_Zu erledigen:_
1 – Beantworten Sie zum Artikel über die Pressekonferenz von Lauterbach und Wieler diese Fragen:
(a) An welchem Wochentag fand die gemeinsame Pressekonferenz statt?
(b) Wie viele Menschen hatten laut Lauterbach derzeit eine dritte Impfung erhalten?
(c) Ab wann soll spätestens die Obergrenze von zehn Personen für Privattreffen gelten?
2 – Schreiben Sie aus dem Artikel über die Corona-Pressekonferenz den Abschnitt wörtlich ab, beginnend bei „Die Forderungen von“ und endend mit „(Foto: dpa)“.
3 – Führen Sie den Artikel über die Pressekonferenz von Lauterbach und Wieler nach seinem letzten Satz weiter.

Die Forderungen von RKI-Chef Wieler nach schärferen Maßnahmen gegen eine fünfte Coronawelle haben den Gesundheitsminister verärgert. Nun traten beide gemeinsam vor die Presse.
22.12.2021 - 14:23 Uhr 1 Kommentar
„Das Weihnachtsfest soll nicht das Omikron-Feuer entfachen.“ Quelle: dpa
Lothar Wieler (l.) und Karl Lauterbach

„Das Weihnachtsfest soll nicht das Omikron-Feuer entfachen.“

(Foto: dpa)

Berlin Bundesgesundheitsminister Karl Lauterbach (SPD) hat die Bund-Länder-Beschlüsse zur Eindämmung des Coronavirus verteidigt, warnte allerdings vor einer fünften Welle. „Uns gelingt es, die Delta-Welle langsam, aber gut in den Griff zu bekommen“, sagte Lauterbach am Mittwoch in der gemeinsamen Pressekonferenz mit dem Chef des Robert Koch-Instituts, Lothar Wieler.

„Trotzdem müssen wir jetzt davon ausgehen, dass sich die Omikron-Welle nicht mehr verhindern lässt.“ Es würden alle nötigen Maßnahmen erwogen, sagte er auf die Frage, ob schärfere Lockdown-Maßnahmen nötig seien. „Es gibt keine roten Linien.“

Wichtigster Bestandteil der Strategie sei die Booster-Impfung. Derzeit hätten 28,5 Millionen Menschen eine dritte Impfung erhalten – das von der Bundesregierung ausgerufene Ziel, bis Jahresende 30 Millionen Booster-Impfungen zu verabreichen, liegt damit in Reichweite. Absehbar aber müssten 60 Millionen Menschen eine Booster-Impfung erhalten. Dies „entschleunigt dramatisch das Fortschreiten der Pandemie und schützt auch die Ungeimpften“.

Um die rasante Ausbreitung der Omikron-Variante zu bremsen, hatten Bund und Länder weitere Beschränkungen des privaten und öffentlichen Lebens beschlossen. Sie sollen aber erst nach Weihnachten gelten. Spätestens ab 28. Dezember soll generell eine Obergrenze von zehn Personen für Privattreffen gelten.

_Bereitgestelltes Material:_
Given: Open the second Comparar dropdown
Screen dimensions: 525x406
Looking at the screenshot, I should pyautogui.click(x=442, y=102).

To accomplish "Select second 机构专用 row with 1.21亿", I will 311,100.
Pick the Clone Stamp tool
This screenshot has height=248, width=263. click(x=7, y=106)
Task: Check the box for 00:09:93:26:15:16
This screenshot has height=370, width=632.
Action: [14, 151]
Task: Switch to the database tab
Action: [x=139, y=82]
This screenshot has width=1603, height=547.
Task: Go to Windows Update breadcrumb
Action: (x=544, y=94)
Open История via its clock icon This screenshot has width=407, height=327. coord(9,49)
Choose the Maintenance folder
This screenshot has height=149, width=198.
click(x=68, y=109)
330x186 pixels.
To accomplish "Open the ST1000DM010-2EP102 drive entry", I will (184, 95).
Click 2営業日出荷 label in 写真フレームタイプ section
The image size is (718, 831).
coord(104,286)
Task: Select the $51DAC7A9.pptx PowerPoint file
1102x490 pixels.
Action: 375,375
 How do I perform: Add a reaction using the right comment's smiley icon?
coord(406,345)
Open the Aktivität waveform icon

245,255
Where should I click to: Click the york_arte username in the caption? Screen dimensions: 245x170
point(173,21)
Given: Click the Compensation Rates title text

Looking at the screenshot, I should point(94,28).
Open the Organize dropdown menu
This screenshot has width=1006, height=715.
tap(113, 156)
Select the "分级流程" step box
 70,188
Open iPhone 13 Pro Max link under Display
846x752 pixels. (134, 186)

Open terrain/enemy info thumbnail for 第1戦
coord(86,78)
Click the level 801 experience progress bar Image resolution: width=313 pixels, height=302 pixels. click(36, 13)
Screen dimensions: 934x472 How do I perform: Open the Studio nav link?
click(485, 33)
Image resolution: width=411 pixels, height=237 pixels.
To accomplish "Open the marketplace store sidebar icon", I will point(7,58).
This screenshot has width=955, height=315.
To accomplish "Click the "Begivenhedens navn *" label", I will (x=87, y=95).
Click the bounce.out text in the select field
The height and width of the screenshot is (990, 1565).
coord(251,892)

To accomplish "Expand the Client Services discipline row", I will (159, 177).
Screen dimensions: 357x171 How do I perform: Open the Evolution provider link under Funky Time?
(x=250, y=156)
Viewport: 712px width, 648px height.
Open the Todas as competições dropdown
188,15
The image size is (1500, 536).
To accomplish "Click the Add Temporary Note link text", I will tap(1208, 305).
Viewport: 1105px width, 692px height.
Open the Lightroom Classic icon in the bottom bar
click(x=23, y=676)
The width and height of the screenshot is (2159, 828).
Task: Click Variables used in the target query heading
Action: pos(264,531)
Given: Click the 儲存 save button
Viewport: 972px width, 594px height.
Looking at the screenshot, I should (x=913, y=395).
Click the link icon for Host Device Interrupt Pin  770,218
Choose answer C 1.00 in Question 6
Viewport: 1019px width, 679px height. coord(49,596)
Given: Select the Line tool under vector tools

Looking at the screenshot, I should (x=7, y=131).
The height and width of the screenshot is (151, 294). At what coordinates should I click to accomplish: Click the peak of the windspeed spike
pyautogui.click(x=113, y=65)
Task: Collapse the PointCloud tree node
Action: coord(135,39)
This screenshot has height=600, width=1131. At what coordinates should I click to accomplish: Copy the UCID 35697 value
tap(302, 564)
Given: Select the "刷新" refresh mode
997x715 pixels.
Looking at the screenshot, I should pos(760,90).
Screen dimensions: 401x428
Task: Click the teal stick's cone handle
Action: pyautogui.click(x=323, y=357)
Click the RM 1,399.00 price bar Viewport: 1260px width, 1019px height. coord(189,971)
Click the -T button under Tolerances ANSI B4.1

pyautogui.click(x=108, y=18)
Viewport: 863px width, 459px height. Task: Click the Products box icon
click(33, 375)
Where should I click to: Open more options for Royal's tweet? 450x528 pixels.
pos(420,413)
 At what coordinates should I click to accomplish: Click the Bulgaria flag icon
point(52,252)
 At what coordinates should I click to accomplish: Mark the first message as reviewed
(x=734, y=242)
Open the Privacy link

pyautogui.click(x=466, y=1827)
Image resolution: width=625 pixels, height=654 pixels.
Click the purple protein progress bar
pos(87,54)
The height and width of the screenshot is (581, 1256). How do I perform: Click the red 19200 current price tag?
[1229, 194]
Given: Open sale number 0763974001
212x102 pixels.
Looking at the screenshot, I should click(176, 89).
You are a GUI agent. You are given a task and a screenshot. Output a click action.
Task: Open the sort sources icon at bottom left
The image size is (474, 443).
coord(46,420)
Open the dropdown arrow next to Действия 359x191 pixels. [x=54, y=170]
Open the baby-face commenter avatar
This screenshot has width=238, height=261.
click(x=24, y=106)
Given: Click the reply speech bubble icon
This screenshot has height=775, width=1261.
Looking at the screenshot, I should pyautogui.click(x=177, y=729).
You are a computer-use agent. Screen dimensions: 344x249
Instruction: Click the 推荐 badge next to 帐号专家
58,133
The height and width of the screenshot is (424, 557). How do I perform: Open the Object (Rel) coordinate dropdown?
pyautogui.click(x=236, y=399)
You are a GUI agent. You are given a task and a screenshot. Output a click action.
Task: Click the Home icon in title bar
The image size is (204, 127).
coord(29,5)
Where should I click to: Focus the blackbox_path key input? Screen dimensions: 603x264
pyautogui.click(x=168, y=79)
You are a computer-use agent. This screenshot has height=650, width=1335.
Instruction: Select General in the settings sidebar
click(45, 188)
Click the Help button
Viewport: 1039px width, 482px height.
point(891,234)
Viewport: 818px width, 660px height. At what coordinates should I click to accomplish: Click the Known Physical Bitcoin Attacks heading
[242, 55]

_Lösungen:_
1 –
(a) Am Mittwoch.
(b) 28,5 Millionen Menschen.
(c) Spätestens ab dem 28. Dezember.

2 –
Die Forderungen von RKI-Chef Wieler nach schärferen Maßnahmen gegen eine fünfte Coronawelle haben den Gesundheitsminister verärgert. Nun traten beide gemeinsam vor die Presse.
22.12.2021 - 14:23 Uhr 1 Kommentar
„Das Weihnachtsfest soll nicht das Omikron-Feuer entfachen.“ Quelle: dpa
Lothar Wieler (l.) und Karl Lauterbach

„Das Weihnachtsfest soll nicht das Omikron-Feuer entfachen.“

(Foto: dpa)

3 –
Kanzler Olaf Scholz (SPD) verständigte sich mit den Ministerpräsidenten der Länder zudem auf die Schließung von Klubs und Diskotheken sowie darauf, Fußballspiele und andere Großveranstaltungen ohne Publikum stattfinden zu lassen. Am 7. Januar will sich Scholz erneut mit den Länderchefs treffen, um über die Pandemiebekämpfung zu beraten.

Zwist mit dem RKI

Das RKI hatte kurz vor der Bund-Länder-Runde viel weitreichendere Maßnahmen gefordert, darunter sofortige maximale Kontaktbeschränkungen.

Erste Analysen deuteten trotz noch vorhandener Unsicherheiten darauf hin, dass Omikron bereits Anfang Januar 2022 die Mehrzahl der Infektionsfälle in Deutschland ausmachen könne, teilte das RKI mit. Es könne durch Omikron täglich zu mehreren Zehntausend Ansteckungen kommen. Unter den derzeitigen Bedingungen liege die Verdopplungszeit in Deutschland bei etwa drei Tagen.



An den RKI-Äußerungen hatte sich bei den Bund-Länder-Beratungen Kritik entzündet. Lauterbach sagte in der Schalte, es gebe keine wissenschaftliche Zensur, die Veröffentlichung sei aber „nicht abgestimmt“ gewesen. Das dürfe nicht passieren. In der Bundespressekonferenz mit RKI-Chef Lothar Wieler äußerte sich Lauterbach zurückhaltender. Danach gefragt, ob er noch zu Wieler stehe, sagte er: „Sonst säße er hier nicht.“ Wieler verteidigte sein Vorgehen. Es gehöre zur Aufgabe des Instituts, regelmäßig Empfehlungen herauszugeben.

Zudem äußerte er sich besorgt über die Pandemielage. „Durch Omikron muss mit einer Infektionswelle von einer bisher nicht gesehenen Dynamik gerechnet werden“, sagte er. Bei einer Verdopplungszeit von drei Tagen könnte die Variante spätestens in drei Wochen dominant sein.

„Wenn es nicht gelingt, die Dynamik der Omikron-Welle zu dämpfen, muss mit einer Überlastung des Gesundheitssystems und der kritischen Versorgungsstruktur gerechnet werden“, sagte er. „Das Weihnachtsfest soll nicht das Omikron-Feuer entfachen.“ Die beschlossenen Maßnahmen würden allerdings dazu beitragen, das Infektionsgeschehen einzudämmen.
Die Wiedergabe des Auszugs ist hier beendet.